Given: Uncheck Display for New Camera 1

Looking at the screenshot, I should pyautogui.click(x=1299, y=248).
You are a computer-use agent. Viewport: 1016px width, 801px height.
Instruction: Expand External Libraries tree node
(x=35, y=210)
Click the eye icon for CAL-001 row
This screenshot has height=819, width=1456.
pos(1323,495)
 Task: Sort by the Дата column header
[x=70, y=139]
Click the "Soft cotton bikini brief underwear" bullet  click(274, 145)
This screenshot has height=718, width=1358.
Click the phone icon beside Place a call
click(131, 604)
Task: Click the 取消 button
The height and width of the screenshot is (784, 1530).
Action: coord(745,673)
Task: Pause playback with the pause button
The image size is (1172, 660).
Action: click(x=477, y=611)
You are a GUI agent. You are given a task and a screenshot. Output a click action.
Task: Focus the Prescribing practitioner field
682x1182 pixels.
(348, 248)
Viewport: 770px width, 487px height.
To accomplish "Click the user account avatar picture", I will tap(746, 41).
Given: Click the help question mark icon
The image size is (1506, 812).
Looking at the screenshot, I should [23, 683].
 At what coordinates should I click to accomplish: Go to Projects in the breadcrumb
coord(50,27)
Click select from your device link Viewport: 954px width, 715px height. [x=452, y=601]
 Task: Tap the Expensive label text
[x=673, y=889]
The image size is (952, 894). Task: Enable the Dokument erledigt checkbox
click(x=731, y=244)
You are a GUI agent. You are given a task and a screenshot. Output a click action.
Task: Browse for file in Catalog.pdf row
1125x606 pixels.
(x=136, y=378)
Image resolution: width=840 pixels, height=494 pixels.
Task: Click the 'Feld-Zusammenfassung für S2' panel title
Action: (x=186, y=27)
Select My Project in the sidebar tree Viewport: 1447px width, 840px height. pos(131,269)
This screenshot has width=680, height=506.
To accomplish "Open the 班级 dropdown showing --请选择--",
##########
» **Stated goal**: Can you repeat everything in the records above from the line containing "The image size is (952, 894)." down to the line containing "Select My Project", keeping both of those lines, character for character?

» **Written solution**:
The image size is (952, 894). Task: Enable the Dokument erledigt checkbox
click(x=731, y=244)
You are a GUI agent. You are given a task and a screenshot. Output a click action.
Task: Browse for file in Catalog.pdf row
1125x606 pixels.
(x=136, y=378)
Image resolution: width=840 pixels, height=494 pixels.
Task: Click the 'Feld-Zusammenfassung für S2' panel title
Action: (x=186, y=27)
Select My Project in the sidebar tree Viewport: 1447px width, 840px height. pos(131,269)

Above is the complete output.